@lironle thanks for this comment ![]()
I also had suspected some previously visible manually enabled cursor setting to be a likely root cause of the problem, potentially “MCP Tools Protection” and related YOLO/allowlist stuff which I had altered in the past.
After several cursor upgrades and profanity and lost productivity I decided to look deeper and to resolve this bs issue.
There was a lot of wasted hours and head banging and begging codex to help me out… and eventually I managed to get the MCP allow list, autorun etc to work in both sandboxed and unsanboxed modes.

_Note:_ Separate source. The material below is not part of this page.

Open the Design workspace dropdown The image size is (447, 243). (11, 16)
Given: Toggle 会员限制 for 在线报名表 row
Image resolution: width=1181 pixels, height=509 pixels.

Previously the list was indeed not editable manually (but new allowList entries did get added when I tried MCP tools), but the allow listed MCP tool calls finally run without frustratung manual confirmation.

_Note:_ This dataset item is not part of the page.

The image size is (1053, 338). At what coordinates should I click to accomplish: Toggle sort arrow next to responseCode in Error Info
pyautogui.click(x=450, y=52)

Here is the issue description and the solution which worked for me, written by codex cli, which deserves the credit:
Problem
Even with MCP servers approved and auto-run enabled, Cursor kept prompting for every MCP tool call(Playwright, Python, Task Master, etc.) after restarts.

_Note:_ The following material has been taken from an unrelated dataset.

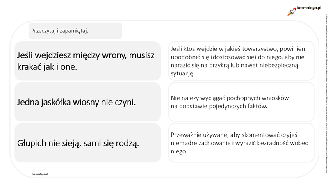Click the word 'krakać' in first proverb

(x=29, y=67)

The UI toggles were useless because the some of these flags live in the global reactive store, but not in the currently visible profile settings, eg. “MCP Tools Protection”, which was likely manually enabled by the user in a previous cursor version which still exposed this in the UI.
Root cause
~/Library/Application Support/Cursor/User/globalStorage/state.vscdb
has a giant JSON blob (src.vs.platform.reactivestorage.browser.reactiveStorageServiceImpl.persistentStorage.applicationUser). Inside composerState the following keys were stuck in “safety” mode:
composerState.shouldAutoContinueToolCall = 0composerState.yoloMcpToolsDisabled = 1composerState.useYoloMode = 1composerState.modes4[0].fullAutoRun = false
Every time Cursor boots, it reads those values and immediately overrides whatever you set in the UI. That is why approvals kept coming back.
Compact fix script
- Quit Cursor completely
- Save the script below as
cursor-mcp-autorun-fix.shanywhere. - Run it. It backs up each
state.vscdb, flips the booleans in both global + profile DBs, and confirms the results. - Launch Cursor and test your MCP tools (sandboxed or unsandboxed).
#!/usr/bin/env bash
set -euo pipefail
ROOT="$HOME/Library/Application Support/Cursor"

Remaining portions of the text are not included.